Możesz mnie nazywać krzykaczem, hejterem czy jak Ci się tam żywnie podoba. Nie obchodzi mnie to. Tak samo jak nie obchodzi mnie to, kto jest odpowiedzialny, za tak chaotyczne i fatalne tłumaczenie. To w tej całej sytuacji nie ma znaczenia, czy odpowiedzialny jest za to Blizzard, czy Albion. Mnie, ich klienta jak i wieloletniego fana Warcrafta, który od kilku lat aktywnie gra, jak i zagłębia się w tym lore denerwuje to, co się dzieje z polskim tłumaczeniem.
Denerwuje mnie to, że biorąc książkę nie wiem często, w jakiej lokacji rozgrywana jest aktualnie sceneria. Denerwuje mnie to, że nazwy bohaterów są tłumaczone tak, jak podoba się to tłumaczom, bądź jakie ma Blizzard wobec ich oczekiwania, co niestety skutkuje tym, że człowiek się gubi w nazewnictwie i jest co raz to większy chaos, który doprowadza do tego samego jak w przypadku nazw lokacji - nie wiesz niejednokrotnie o kim mowa. Pamiętam jak pierwszy raz zobaczyłem przetłumaczoną nazwę "Saurfang". Po prostu kopara mi opadła. Ani to nie brzmi dobrze, ani to nie odzwierciedla klimatu WoWa. Czytając książki z tego uniwersum, co raz cześciej masz wrażenie, że czytam książkę dla dziecka. Bez jakiegokolwiek klimatu z Warcrafta. Przynajmniej ja tego nie odczuwam. Czytając takie marne tłumaczenia i czytając o Zaurzykłu (Saurfang), mam przed oczami jakiegoś Peona, z reklamówką biedronki i w sandałach ze skarpetami na nogach. Takiego oto polskiego Saurfanga. Jakby zwyczajnie w świecie nazwy tego typu, nie mogły pozostać, jak w oryginale.
I zanim znajdzie się jakiś mądry mózg, który zacznie pieprzyć o tym, że takie tłumaczenia są jak najbardziej wskazane, albo że takie są zasady tłumaczenia, albo że gdzieś tam w innych wersjach językowych też to tłumaczone było i u nas też tak musi być, to powiem jedno.

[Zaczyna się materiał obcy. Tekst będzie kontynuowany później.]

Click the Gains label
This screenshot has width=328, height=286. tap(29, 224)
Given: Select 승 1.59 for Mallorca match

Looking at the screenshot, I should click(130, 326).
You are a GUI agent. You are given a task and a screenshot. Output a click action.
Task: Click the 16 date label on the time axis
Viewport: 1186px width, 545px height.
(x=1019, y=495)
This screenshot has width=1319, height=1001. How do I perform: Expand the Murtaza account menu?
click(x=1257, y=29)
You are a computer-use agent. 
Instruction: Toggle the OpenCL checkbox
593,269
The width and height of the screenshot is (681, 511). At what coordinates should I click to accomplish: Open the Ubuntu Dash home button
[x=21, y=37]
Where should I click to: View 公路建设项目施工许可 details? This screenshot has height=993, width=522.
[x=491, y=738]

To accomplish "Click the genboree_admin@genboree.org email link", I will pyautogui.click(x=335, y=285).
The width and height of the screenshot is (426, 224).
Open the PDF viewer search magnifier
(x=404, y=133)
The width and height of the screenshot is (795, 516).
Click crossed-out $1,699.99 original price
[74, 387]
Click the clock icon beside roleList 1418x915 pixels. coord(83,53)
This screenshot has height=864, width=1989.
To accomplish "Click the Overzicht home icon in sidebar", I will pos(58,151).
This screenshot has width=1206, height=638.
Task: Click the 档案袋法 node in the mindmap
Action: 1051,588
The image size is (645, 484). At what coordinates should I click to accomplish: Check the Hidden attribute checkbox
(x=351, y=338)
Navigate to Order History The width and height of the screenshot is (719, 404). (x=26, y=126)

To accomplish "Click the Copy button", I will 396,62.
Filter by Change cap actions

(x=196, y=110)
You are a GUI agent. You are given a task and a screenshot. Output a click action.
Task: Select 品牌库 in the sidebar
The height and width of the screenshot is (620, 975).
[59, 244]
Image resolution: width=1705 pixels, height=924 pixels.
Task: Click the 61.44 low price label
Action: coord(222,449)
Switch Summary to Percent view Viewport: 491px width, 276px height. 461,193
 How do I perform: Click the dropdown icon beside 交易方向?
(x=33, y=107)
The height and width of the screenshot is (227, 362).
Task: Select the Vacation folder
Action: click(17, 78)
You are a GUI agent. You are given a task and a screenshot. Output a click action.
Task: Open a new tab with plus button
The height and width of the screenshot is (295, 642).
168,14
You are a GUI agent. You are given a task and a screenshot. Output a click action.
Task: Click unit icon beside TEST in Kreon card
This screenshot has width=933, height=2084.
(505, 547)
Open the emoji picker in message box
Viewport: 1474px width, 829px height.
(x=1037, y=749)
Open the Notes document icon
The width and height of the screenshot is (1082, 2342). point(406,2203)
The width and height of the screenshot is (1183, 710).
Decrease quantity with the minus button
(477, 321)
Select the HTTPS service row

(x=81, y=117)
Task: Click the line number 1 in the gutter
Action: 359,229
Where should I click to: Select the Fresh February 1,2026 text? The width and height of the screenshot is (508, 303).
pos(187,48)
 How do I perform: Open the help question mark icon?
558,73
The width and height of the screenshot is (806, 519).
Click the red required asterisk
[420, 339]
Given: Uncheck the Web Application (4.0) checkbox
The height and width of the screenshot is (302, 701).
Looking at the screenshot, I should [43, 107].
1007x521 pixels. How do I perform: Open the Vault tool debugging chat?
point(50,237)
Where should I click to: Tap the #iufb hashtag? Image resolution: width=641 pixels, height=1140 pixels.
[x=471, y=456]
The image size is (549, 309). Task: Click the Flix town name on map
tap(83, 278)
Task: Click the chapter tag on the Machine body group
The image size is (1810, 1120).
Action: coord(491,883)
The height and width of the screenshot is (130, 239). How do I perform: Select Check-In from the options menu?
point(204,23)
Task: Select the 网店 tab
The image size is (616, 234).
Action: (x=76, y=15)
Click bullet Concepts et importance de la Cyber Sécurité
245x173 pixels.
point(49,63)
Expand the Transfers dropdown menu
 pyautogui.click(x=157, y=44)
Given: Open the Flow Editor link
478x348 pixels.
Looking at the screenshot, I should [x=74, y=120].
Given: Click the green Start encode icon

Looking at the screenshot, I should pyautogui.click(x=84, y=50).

Prawie 4 tysiące polskich graczy, ma gdzieś jakieś wypociny o zasadach i o innych smutach, tylko oczekują dobrego i klimatycznego tłumaczenia, którego w ostatnich latach nie otrzymują.
Petycja została napisana wręcz wzorowo, twórców bardzo popieram, bo uważam że mają 100% racji i się pod tym podpisuję. Sam powyżej Ludku pisałeś o tym, jak w rozmowie z osobą odpowiedzialną za tłumaczenie W3, HSa czy Hotsa wyszło, że te tłumaczenia są jednym wielkim niedociągnięciem. Bo czasu brakowało. Mnie to akurat nie obchodzi i Ciebie też obchodzić nie powinno, że im nie stykło czasu. Jako klient i fan Warcrafta, oczekuje tłumaczenia kompletnego, zgodnego z innymi projektami z tego uniwersum oraz takiego, które po prostu ODZWIERCIEDLA klimat z gry. Bo na podstawie gry (World of Warcraft), są tworzone książki, czy inne gry z tego uniwersum jak chociażby HS, a nie odwrotnie.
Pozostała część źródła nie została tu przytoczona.